Une grande partie de ces pâturages se trouvent en Andalousie et, en 2015, 75 % des terres certifiées biologiques en Andalousie étaient soit des pâturages, soit des forêts, soit des paysages « sauvages ». Sur les 25% restants de terres certifiées biologiques, 1/3 sont des oliveraies, qui après les pâturages sont probablement la culture permanente la plus facile à convertir en biologique (et malheureusement souvent laissé se dégrader année après année, même en biologique). Cela ne laisse pas beaucoup de terres certifiées biologiques pour toutes les autres cultures pour lesquelles les clients de Tierra y Libertad se tournent vers l’Andalousie.

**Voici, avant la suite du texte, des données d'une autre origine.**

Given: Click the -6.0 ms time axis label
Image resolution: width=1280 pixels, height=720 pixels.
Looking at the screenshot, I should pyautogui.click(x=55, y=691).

Passons donc aux agriculteurs de cette terre certifiée biologique. Malheureusement, mon expérience en Andalousie jusqu’à présent est que de nombreux agriculteurs certifiés biologiques se convertissent au biologique pour des raisons économiques, car en général, les prix (mais pas nécessairement les bénéfices) ont tendance à être plus élevés en biologique. Bien que chaque hectare supplémentaire certifié biologique soit le bienvenu, ce n’est pas le type d’agriculteurs que Tierra y Libertad recherche. Pour nous, l’agriculture biologique est une évidence, la première étape d’un long processus de régénération de la terre, de la société rurale et de la campagne en général.
Alors, comment fait-on pour chercher de nouveaux agriculteurs? En demandant à nos agriculteurs existants et à leur réseau de collègues et d’autres amis et collègues que nous connaissons dans le monde de l’agriculture biologique à petite échelle ici. Pour nous, la première étape est une recommandation de quelqu’un en qui nous avons confiance. Le second un appel pour discuter avec eux de ce qu’ils font, qui nous sommes et ce que nous recherchons, et s’il y a une possibilité de travailler ensemble. S’il y en a, nous allons les rencontrer, voir la ferme et avoir une bonne idée si nous sommes sur la même page. Bien que cela ne semble pas très professionnel ou précis, le ressenti est en fait la chose la plus importante. Parce qu’avoir un bon feeling entre nous est la base d’une relation de travail de confiance.
Revenons donc à mes visites au cours des deux dernières semaines. Chaque agriculteur que j’ai visité était un bon agriculteur biologique, dans le sens où il suivait les règles de l’agriculture biologique, produisait des produits de qualité et pouvait gagner sa vie. Mais c’est là que les similitudes se sont arrêtées. Les agriculteurs sont passés de celui qui faisait le minimum possible pour être certifié biologique (donc évidemment pas pour Tierra y Libertad) à celui qui faisait tout ce qu’il pouvait pour restaurer la santé du sol, la biodiversité et l’économie rurale ainsi que produire un excellent produit (donc évidemment quelqu’un avec qui Tierra y Libertad aimerait travailler) et d’autres à differentes etapes entre les deux.
Et ainsi la recherche continue. Un agriculteur régénérateur à la fois….
Père de famille confirmé, agriculteur présumé, écrivain occasionnel, linguiste incontesté quoique peu distingué, voyageur sans vergogne, poète non réformé de type reclus chinois.